Files · Anthropic Salesforce Contract Extraction for SMB Sales
76 (1 binary, 666.4 kB total)attempt 1
README.md·3017 B·markdown
markdown
# Anthropic Salesforce Contract Extraction for SMB Sales
Automatically extracts key fields like value, dates, and parties from Salesforce contracts and proposals, eliminating manual data entry for SMB sales teams.
## Problem
Small sales teams keep contracts and proposals as PDFs or scanned documents inside Salesforce, but pulling out amounts, effective dates, and signatory details manually is slow, error-prone, and inconsistent.
## Architecture
```
Salesforce (ContentVersion) → jsforce fetch → pdfjs-dist / AWS Textract → text
→ Anthropic Claude (claude-sonnet-4-6) → structured output
→ @reaatech/structured-repair-core → validated JSON
```
The pipeline:
1. Accepts a Salesforce document ID via POST /api/extract
2. Fetches the binary document via JSforce
3. Extracts text via pdfjs-dist (PDFs) or AWS Textract (images)

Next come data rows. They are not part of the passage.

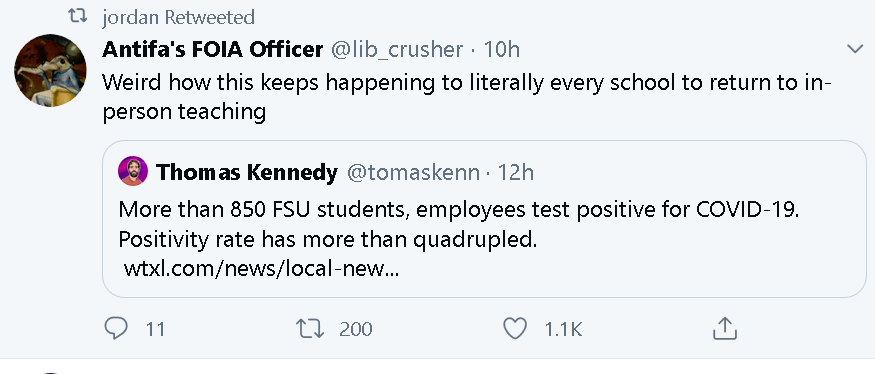Click the 11 replies count
The height and width of the screenshot is (374, 875).
pyautogui.click(x=155, y=329)
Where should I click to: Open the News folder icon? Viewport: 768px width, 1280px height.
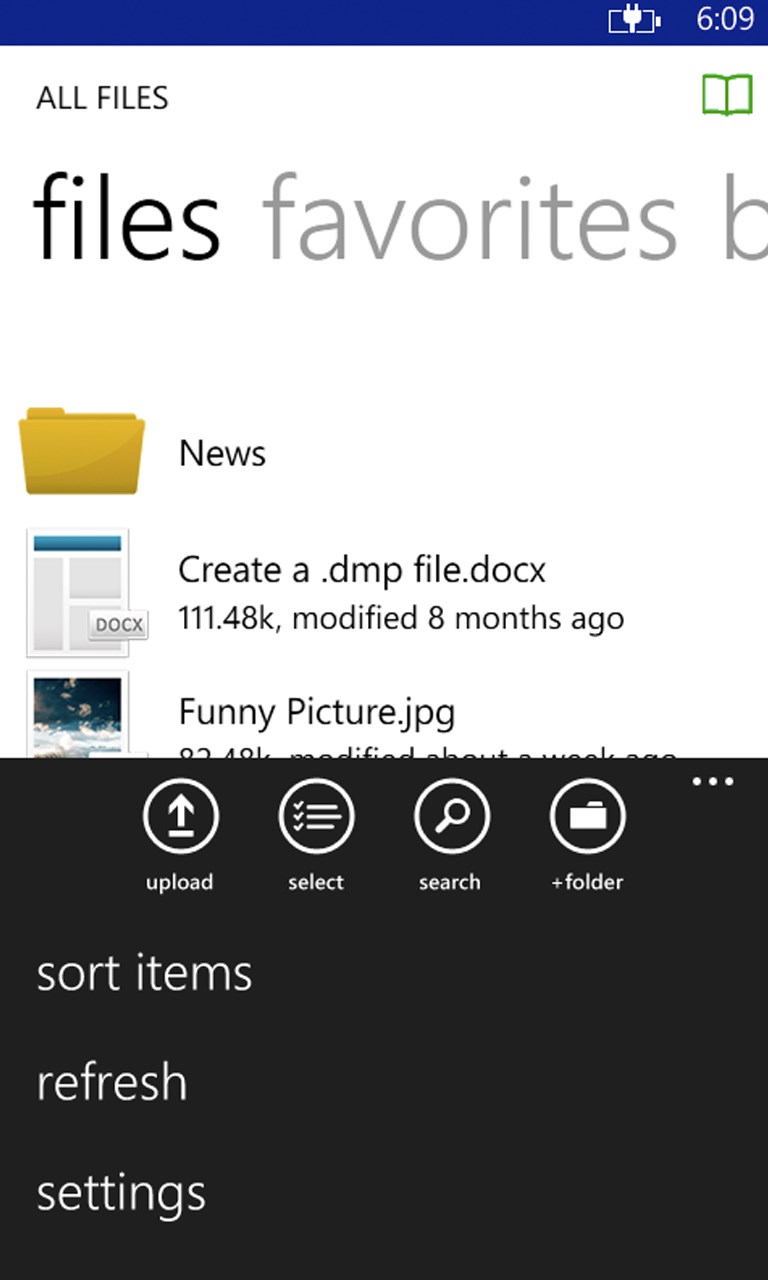pos(82,451)
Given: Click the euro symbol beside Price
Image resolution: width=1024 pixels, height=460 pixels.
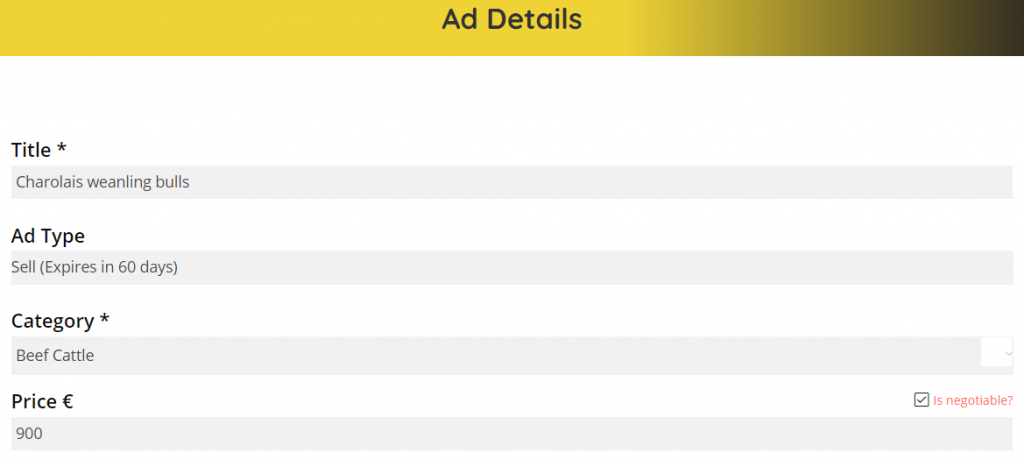Looking at the screenshot, I should [66, 401].
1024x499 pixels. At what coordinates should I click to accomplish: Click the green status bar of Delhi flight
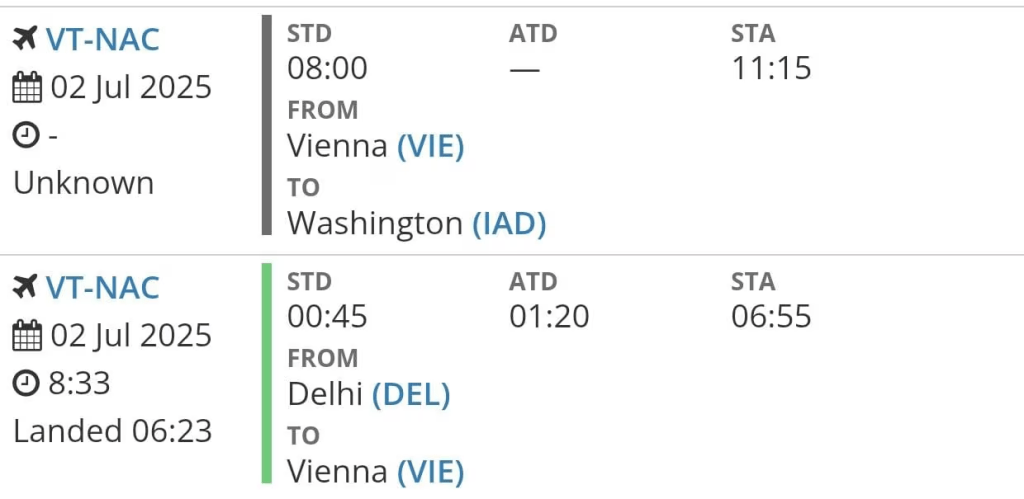266,373

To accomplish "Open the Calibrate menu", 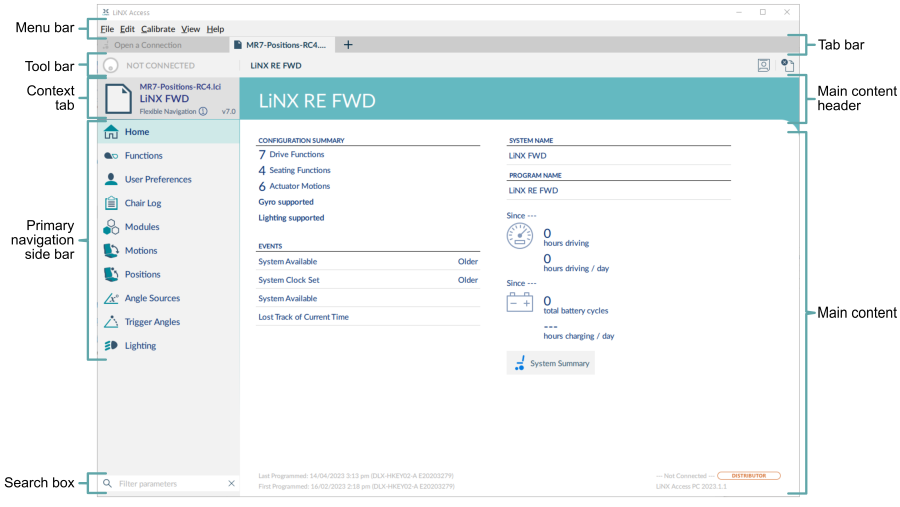I will 158,29.
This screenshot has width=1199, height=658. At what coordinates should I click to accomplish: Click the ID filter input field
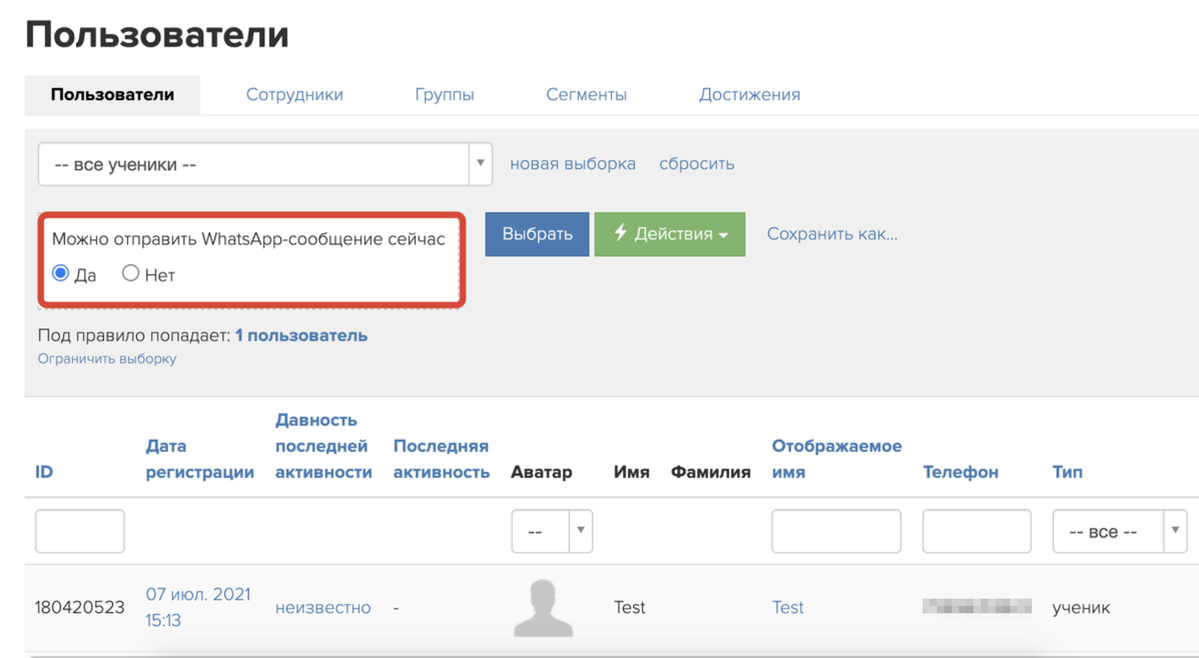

4. Maintains multi-page context through @reaatech/session-continuity
5. Sends cleaned text to Anthropic Claude with a Zod schema
6. Repairs malformed LLM output through @reaatech/structured-repair-core
7. Enforces per-document spend caps via @reaatech/agent-budget-engine
8. Returns structured contract data
## Packages
### REAA (vendored)
| Package | Version | Purpose |
|---|---|---|
| @reaatech/media-pipeline-mcp-core | 0.3.0 | Artifact registry & pipeline types |
| @reaatech/media-pipeline-mcp-doc-extraction | 0.3.0 | Document extraction operations |
| @reaatech/structured-repair-core | 1.0.0 | Malformed LLM JSON repair |
| @reaatech/session-continuity | 0.1.0 | Multi-page conversation context |
| @reaatech/agent-budget-engine | 0.1.1 | Per-document budget enforcement |
### Third-party
| Package | Version | Purpose |
|---|---|---|
| @anthropic-ai/sdk | 0.106.0 | Claude API client |
| @aws-sdk/client-textract | 3.1075.0 | AWS Textract OCR |
| pdfjs-dist | 6.0.227 | PDF text extraction |
| jsforce | 3.10.16 | Salesforce API client |
| zod | 4.4.3 | Schema validation & type inference |
| p-limit | 7.3.0 | Concurrency limiting |
| langfuse | 3.38.20 | LLM tracing & observability |
## Setup
```bash
pnpm install
cp .env.example .env
# Fill in your env vars (see .env.example)
pnpm dev
```
## API
### POST /api/extract
```json
{
"documentId": "<salesforce-content-version-id>"
}
```
Response (200):
```json
{
"success": true,
"data": {
"contract_value": 50000,
"effective_date": "2024-01-01",
"expiration_date": "2025-01-01",
"parties": [{"name": "Acme Corp", "role": "Client"}],
"signatory_details": [{"name": "John Doe", "title": "CEO", "signed_date": "2024-01-01"}],
"contract_terms": "Net 30 payment terms...",
"governing_law": "New York",
"renewal_terms": "Auto-renew unless 30-day notice"
},
"documentId": "...",
"repairSteps": ["strip-fences"],
"cost_usd": 0.0023
}
```
### GET /api/extract
Health check. Returns `{ "status": "ok" }`.
## Development
```bash
pnpm typecheck # TypeScript check
pnpm lint # ESLint
pnpm test # Run tests with coverage
```
## License
MIT